April 4, 2008, 4:05 pm

Last Tuesday I suggested it would be an interesting parlor game to speculate whether a Bologna-like template might have resulted in more reform of U.S. higher education than resulted from the work of the Spellings Commission.

In any event, here is my imaginary scenario which substitutes a “Spellings Process” for a “Spellings Commission.”

Phase 1: April 2005 – March 2006. Newly confirmed U.S. Secretary of Education Margaret Spellings launches a multi-year process focusing on the future of American higher education. The two primary goals she wants the process to focus on are expanding access to higher education and insuring that an American college education remains affordable. During this initial year she quietly meets with a wide variety of college and university leaders, the leaders of higher education’s national associations, and a goodly number of policy wonks. By mid year she begins to convene a limited number of working groups charged with suggesting the key initiatives on which a national higher education policy ought to focus.

By the February 2006 these discussions begin coalescing around two key proposals: 1) A total redesign of the federal system of student financial aid; and 2) a plan to make a three-year baccalaureate degree the nation’s standard undergraduate degree. The first proposal derives from a growing consensus that the current system of federal aid is too cumbersome, too dysfunctional, and too much a collection of special interests to really achieve the broad access the Secretary seeks. The three-year baccalaureate degree has as its principal attraction an immediate 25-percent reduction in the price of an undergraduate education. As those working on this idea quickly discover, however, the proposal also offers the prospect of breaking the institutional gridlock that now derails nearly every attempt to broadly change undergraduate education in the United States. To move to a three-year baccalaureate degree will require a truly national discussion focusing on the purposes of an undergraduate education — precisely the kind of discussion that Derek Bok’s new book, Our Underachieving Colleges, has just called for.

Phase 2: April 2006 – March 2007. This phase is kicked off with a higher education summit presided over by President Bush and attended by all 50 state governors. In carefully prepared sessions the president, his secretary of education, and her staff, supported by the key participants of Phase 1, succeed in winning a bipartisan political commitment to the principal of redesigning federal student aid and moving the United States to a three-year baccalaureate degree. At the conclusion of the summit, the 50 governors pledge to designate their state’s chief educational officers as the public officials charged with making sure every state is fully engaged in the planning necessary to implement the principles the governors have just endorsed. This planning to plan and then planning to implement activity consumes the balance of the year with the chief educational officers meeting all together three times over the next 11 months.

Phase 3. April 2007 – March 2008. With the outlines of a plan of action — though perhaps a better term would be, a pathway to change — in hand, Secretary Spellings turns back to the key actors she worked with in this process’s first year — institutional leaders, association leaders, and policy wonks — to develop specific plans of action for simultaneous consideration by the U.S. Congress and the 50 state legislators. Meetings — both large and small public, as well as quasi-private — continue to be held with the explicit purpose of sustaining the consensus to move forward even in the face of a growing opposition from a number of special interest groups who have known all along their power resides in business as usual.

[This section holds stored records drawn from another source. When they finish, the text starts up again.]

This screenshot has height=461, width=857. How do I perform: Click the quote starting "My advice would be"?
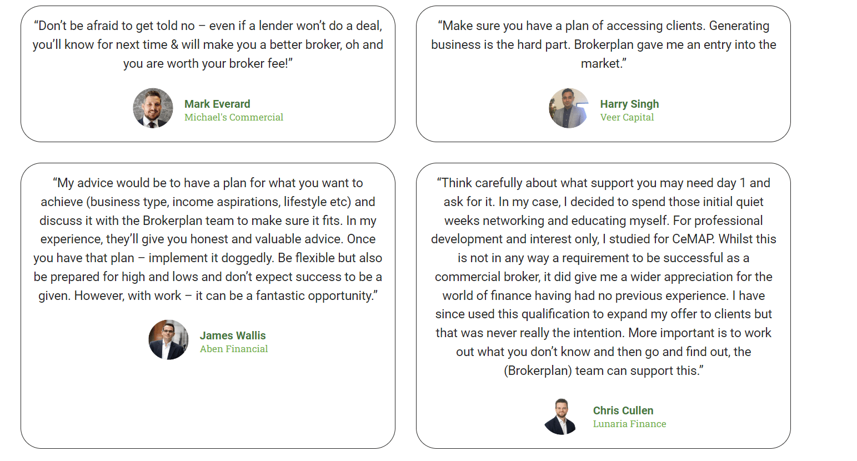tap(208, 239)
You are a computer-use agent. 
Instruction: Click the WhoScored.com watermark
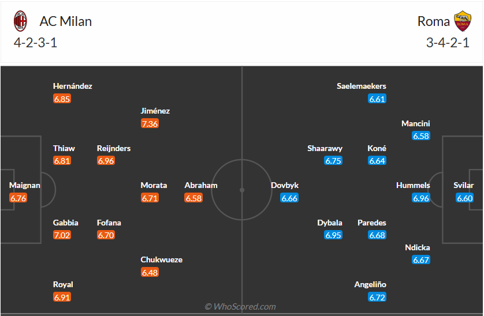tap(240, 307)
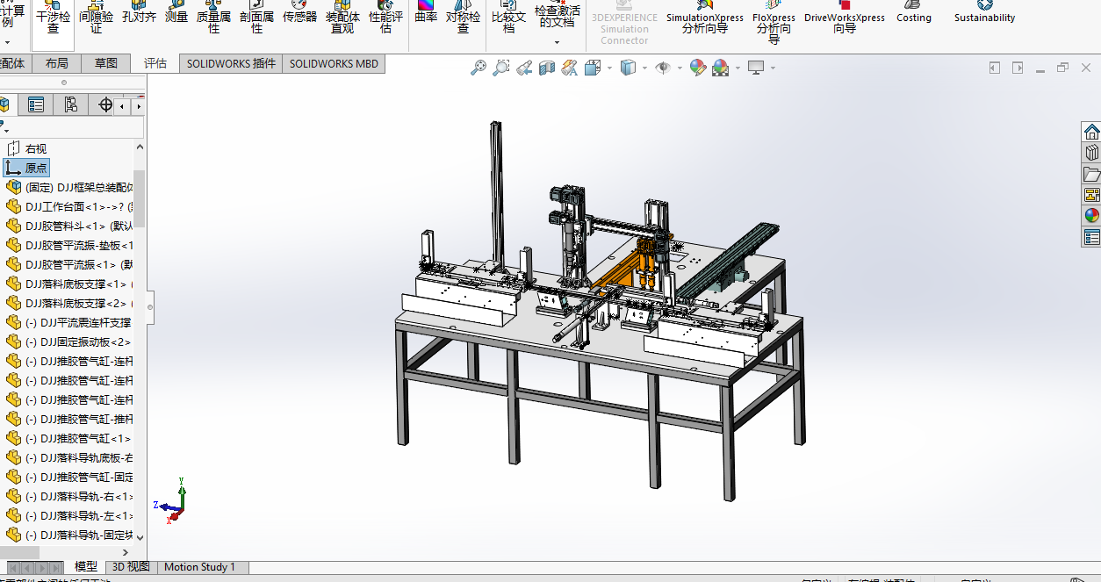This screenshot has width=1101, height=582.
Task: Click the Zoom to Fit magnifier icon
Action: click(x=479, y=68)
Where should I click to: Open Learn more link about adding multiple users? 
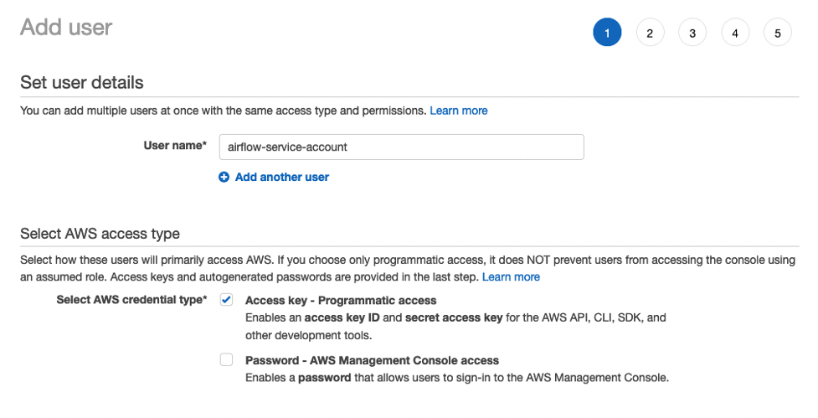[x=458, y=111]

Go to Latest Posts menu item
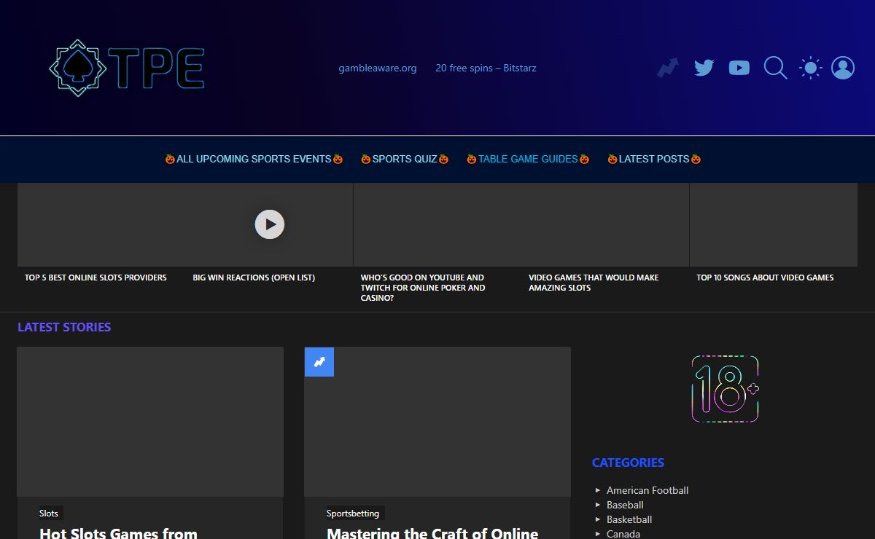point(654,159)
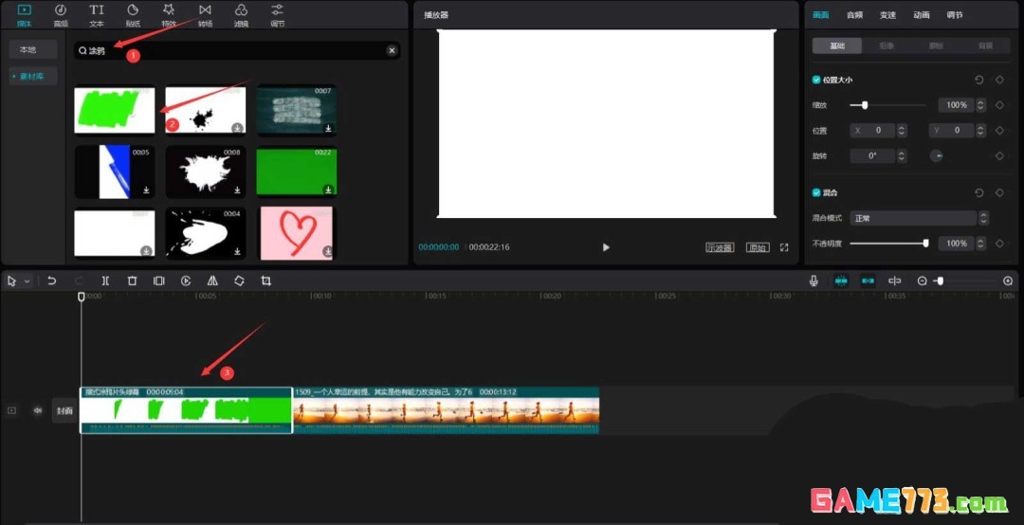Uncheck the 位置大小 checkbox

(x=816, y=81)
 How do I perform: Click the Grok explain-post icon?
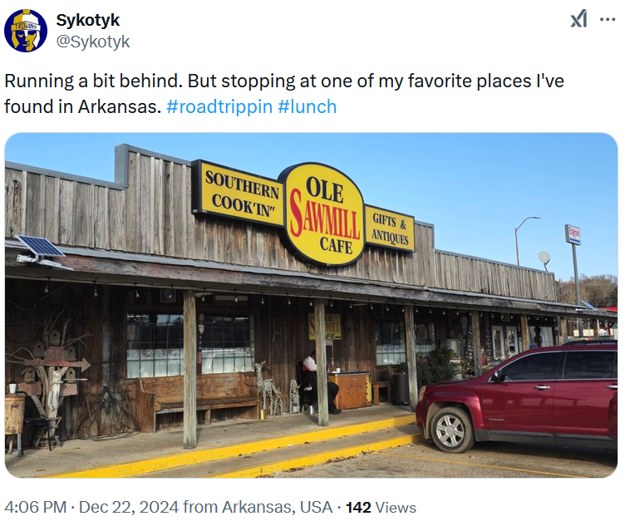tap(578, 19)
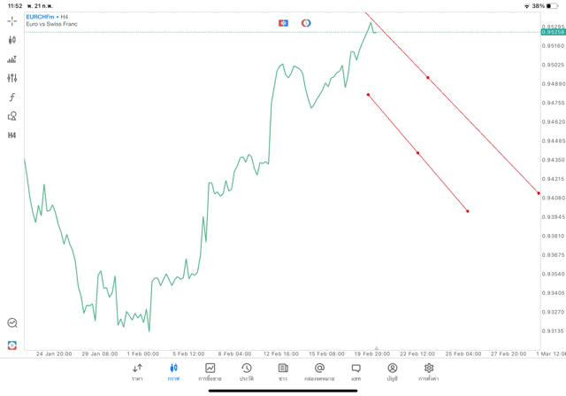Image resolution: width=566 pixels, height=396 pixels.
Task: Open the ข่าว (news) tab
Action: pos(283,371)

At this point there is a pause in the process to await the results of the 2008 national elections. But regardless of which party wins, there will have been sufficient bipartisan involvement to make it difficult to derail the effort. No doubt another four-year cycle of meetings, consultations, presidential convenings, and public discussion will follow. Patience will become an important strategy in itself. The pay-off will be a recast federal system of student financial aid and a reinvigorated undergraduate curriculum that is less costly to deliver and more open to continuous change.

Could it happen this way? Could the process be truly bipartisan? Could the 50 states actually work together and work with the U.S. Congress in implementing a process of purposeful change. Given the enormous sums of money involved in federal student aid, could the standpatters ever be won over? Probably not, but at least it is worth thinking about.